I remember watching the finale when it aired on Showtime, frantically checking my watch as Dale Cooper/Richard and Laura Palmer/Carrie Page drove across an endless night, bound for Twin Peaks. Fifteen minutes left, then ten. “They’re not going to make it!” I remember thinking. And they don’t, because in the story we’ve swerved into, Laura Palmer never lived in her childhood home. But evil entities from Fire Walk With Me have. A bewildered Dale Cooper/Richard asks “What year is this?”, Sarah Palmer’s haunting voice calls out, “Laaaauuuuurraaaaaa…” and Sheryl Lee unleashes a horrific scream and the the lights in the Palmer house cut out and the screen goes black. Cue credit roll over a slow-mo shot of Laura whispering to a terrified Dale Cooper in the White Lodge. She’s given him the answer, but Lynch keeps it from us. It is frustrating and maddening. But here I am, writing a newsletter on a TV series eight years after it ended.
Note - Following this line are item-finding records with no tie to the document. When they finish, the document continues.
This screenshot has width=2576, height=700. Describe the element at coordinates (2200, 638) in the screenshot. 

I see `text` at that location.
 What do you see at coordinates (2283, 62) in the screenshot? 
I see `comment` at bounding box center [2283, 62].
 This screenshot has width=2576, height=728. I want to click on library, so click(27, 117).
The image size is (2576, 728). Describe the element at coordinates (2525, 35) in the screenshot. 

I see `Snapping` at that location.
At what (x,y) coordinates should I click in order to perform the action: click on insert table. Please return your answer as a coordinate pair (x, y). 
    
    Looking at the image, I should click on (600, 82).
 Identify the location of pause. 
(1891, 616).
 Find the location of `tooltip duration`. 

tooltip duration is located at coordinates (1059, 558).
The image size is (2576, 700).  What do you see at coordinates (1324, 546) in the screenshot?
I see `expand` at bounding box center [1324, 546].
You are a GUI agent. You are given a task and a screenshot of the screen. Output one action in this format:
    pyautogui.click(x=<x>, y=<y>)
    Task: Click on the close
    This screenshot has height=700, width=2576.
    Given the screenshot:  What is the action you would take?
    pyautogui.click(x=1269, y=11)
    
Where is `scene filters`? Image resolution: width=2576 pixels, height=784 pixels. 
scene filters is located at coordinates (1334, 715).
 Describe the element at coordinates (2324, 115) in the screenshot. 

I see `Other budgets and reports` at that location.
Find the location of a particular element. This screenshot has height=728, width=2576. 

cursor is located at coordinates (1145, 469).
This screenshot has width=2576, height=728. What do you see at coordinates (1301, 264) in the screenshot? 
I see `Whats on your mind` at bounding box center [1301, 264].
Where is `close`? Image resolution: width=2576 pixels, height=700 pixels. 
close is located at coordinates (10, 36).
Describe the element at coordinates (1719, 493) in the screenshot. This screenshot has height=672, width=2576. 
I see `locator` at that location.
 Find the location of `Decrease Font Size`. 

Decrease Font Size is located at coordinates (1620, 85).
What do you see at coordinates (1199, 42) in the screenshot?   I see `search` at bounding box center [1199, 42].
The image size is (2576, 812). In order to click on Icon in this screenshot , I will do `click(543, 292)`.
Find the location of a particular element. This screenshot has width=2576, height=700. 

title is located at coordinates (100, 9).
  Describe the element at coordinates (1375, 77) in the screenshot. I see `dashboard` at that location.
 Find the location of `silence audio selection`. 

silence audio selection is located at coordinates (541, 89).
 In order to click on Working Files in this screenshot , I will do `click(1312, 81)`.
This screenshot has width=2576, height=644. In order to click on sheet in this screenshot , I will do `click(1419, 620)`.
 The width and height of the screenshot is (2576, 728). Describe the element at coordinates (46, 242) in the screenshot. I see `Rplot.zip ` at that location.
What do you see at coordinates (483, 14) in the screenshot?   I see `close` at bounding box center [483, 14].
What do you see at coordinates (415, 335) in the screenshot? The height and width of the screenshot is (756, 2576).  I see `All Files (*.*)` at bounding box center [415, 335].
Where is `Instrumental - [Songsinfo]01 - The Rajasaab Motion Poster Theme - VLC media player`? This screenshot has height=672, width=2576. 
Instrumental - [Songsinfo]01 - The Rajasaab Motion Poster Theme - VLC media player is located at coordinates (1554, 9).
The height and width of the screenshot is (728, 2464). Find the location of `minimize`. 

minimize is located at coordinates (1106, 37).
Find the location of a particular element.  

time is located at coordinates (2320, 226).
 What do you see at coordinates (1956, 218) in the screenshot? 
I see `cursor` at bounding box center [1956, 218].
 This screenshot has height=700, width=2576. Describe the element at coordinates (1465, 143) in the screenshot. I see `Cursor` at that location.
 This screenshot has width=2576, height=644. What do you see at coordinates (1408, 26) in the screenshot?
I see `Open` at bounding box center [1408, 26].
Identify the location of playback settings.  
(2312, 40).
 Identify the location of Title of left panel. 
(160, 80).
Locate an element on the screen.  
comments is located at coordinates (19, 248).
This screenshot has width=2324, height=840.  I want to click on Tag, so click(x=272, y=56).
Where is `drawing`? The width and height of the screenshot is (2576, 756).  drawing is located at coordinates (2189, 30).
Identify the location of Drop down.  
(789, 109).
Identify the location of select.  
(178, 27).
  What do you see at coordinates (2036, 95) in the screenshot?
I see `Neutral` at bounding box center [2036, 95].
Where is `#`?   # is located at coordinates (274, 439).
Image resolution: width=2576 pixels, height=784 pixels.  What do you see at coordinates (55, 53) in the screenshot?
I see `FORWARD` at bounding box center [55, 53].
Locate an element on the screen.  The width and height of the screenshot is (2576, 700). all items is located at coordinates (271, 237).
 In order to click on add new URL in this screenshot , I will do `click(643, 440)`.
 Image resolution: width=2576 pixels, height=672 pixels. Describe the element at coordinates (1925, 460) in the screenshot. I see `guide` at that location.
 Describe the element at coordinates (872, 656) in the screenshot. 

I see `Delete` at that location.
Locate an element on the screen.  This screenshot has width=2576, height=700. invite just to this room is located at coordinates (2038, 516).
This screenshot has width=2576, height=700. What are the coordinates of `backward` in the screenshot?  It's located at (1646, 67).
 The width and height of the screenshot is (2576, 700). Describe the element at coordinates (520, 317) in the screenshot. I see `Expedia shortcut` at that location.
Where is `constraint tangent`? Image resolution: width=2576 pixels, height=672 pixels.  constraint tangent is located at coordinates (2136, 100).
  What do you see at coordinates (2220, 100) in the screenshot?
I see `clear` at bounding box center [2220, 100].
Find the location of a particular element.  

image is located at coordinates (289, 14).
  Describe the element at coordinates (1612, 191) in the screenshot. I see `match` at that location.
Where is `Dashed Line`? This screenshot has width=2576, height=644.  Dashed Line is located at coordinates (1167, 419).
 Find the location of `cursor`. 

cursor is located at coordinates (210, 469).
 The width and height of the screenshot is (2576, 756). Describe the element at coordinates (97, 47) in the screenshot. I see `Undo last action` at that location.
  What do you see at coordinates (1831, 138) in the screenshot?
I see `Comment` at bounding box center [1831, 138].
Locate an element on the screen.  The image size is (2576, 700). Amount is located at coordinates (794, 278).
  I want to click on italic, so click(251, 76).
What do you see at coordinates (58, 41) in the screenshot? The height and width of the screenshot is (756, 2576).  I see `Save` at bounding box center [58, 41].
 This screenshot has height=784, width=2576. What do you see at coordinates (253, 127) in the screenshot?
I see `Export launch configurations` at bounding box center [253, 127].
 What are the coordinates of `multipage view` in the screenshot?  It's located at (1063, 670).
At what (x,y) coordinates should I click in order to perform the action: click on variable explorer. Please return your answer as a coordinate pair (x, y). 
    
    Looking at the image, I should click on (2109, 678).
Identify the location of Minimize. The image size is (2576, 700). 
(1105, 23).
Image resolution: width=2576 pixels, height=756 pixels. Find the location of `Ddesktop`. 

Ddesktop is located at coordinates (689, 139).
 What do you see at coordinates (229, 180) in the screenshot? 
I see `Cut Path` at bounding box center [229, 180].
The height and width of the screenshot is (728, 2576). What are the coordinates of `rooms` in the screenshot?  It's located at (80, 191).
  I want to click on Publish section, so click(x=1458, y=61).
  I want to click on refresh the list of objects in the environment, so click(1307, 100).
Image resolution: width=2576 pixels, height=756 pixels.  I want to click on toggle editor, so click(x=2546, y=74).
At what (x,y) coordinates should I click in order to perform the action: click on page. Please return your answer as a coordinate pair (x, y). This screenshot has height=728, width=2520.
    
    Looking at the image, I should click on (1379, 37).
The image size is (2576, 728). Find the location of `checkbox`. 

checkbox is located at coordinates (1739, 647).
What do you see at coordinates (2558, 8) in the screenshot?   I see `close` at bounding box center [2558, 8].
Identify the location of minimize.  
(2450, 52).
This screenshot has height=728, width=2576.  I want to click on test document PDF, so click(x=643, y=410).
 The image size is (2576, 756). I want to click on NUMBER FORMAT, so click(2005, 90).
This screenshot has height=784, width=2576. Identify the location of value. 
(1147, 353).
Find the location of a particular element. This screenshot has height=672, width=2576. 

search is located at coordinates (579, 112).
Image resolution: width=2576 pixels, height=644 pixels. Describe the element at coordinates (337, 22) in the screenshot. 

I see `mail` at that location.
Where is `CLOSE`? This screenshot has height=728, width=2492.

Because I can’t stop thinking about it. Because Lynch knew the power of mystery. Because he wasn’t afraid to challenge viewers. Because the world is an inherently confusing place onto which we try to impose structure. There’s a saying in writing, how non-fiction doesn’t have to make sense, but in fiction every piece needs to fit. If those pieces involve Amy Madigan wrapping hair around twigs and snapping them, no thanks. I’m good.
Totally agree with your takeaway about Weapons, the setup was a thousand times more interesting than the payoff. You're also spot-on about the general problem with horror mysteries, where the question is generally more intriguing and interesting than the answer.